A fines de ese mismo mes Antonio Pérez Ramírez, originario de una pequeña población del estado de Veracruz, se vuelve un símbolo al perder la vida al borde sur del Bravo por una de las cinco balas que desde el lado estadounidense de una garita le dispara un agente de la Patrulla Fronteriza. Con su imagen va la de los treinta y ocho migrantes muertos también durante los últimos treinta días en el desierto de Arizona.
Una periodista entrevista a una mujer en un hospital de ese estado. Se llama Sandra, es de Michoacán, tiene veintiocho años de edad y “se vio obligada a viajar a EEUU, con seis meses de embarazo”.
“Sandra: A uno le dicen que no está difícil, que nada más son dos noches, que llevemos un garrafón de 4 litros de agua. Pero no, no alcanza, se queda uno a veces sin agua. Así me pasó a mí. Nos quedamos 4 días caminando, día y noche, y dos días nos quedamos sin agua. Yo venía embarazada y mi bebé se me murió en el estómago …”
La periodista le pregunta:
“-¿Qué vamos a hacer con el país, Sandra?
“-Verlo cómo se destruye” –responde.
Está exhausta por una vida que casi coincide con la transición a la democracia que todavía un año después, en julio de 2006, se presta al fraude en las elecciones presidenciales.
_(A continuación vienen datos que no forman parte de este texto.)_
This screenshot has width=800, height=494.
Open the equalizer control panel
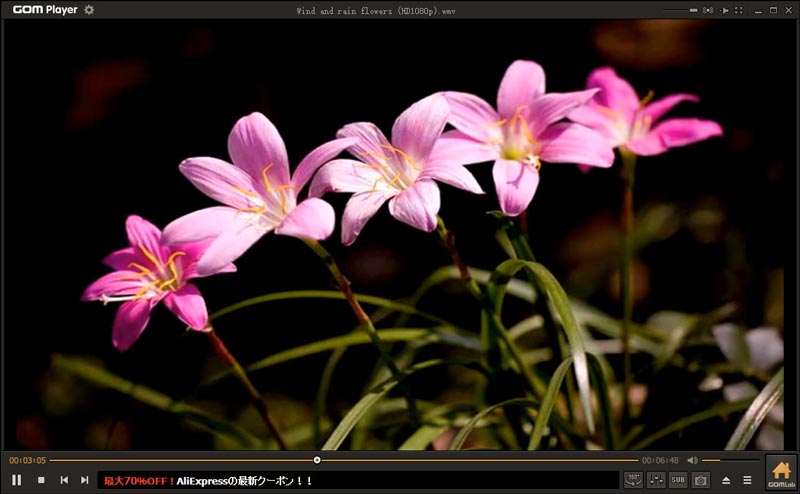pyautogui.click(x=656, y=480)
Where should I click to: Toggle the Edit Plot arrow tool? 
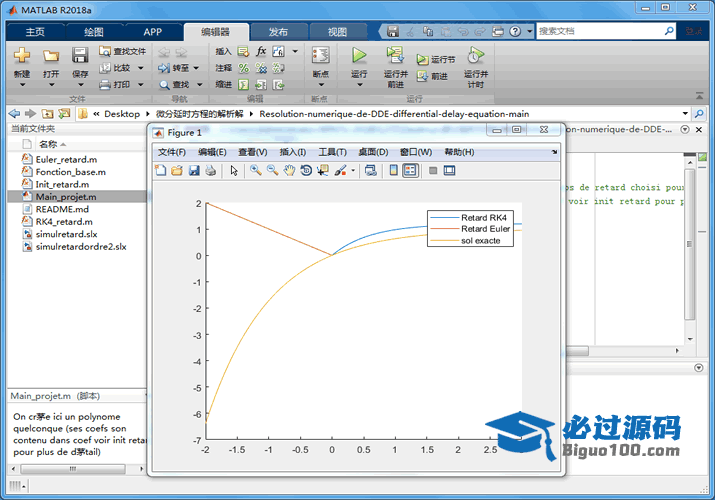[234, 171]
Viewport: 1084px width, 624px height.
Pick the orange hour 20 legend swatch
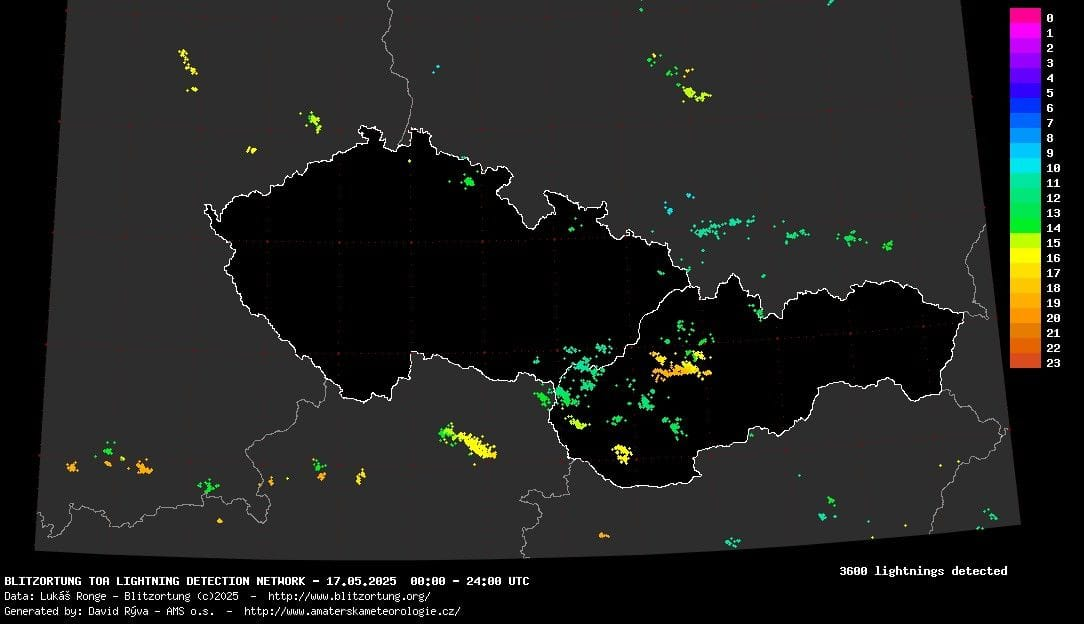(1025, 317)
Pero ella y sus ciento diez millones de paisanos de ambos lados de la frontera, tienen un pasado del cual extraer enseñanzas a montones. ¿Era menos triste el panorama cuando los soldados de Polk se marcharon con la mitad del territorio nacional en sus mochilas? ¿Está surgiendo de los actuales, desafortunados tiempos, una generación dispuesta a hacer una nueva Reforma?



[*] Jacinto Pat no es ni el más importante ni el más interesante de los caudillos del levantamiento maya. Recurrimos a él por la relación con los diarios estadounidenses dicen encontrar con el San Patricio.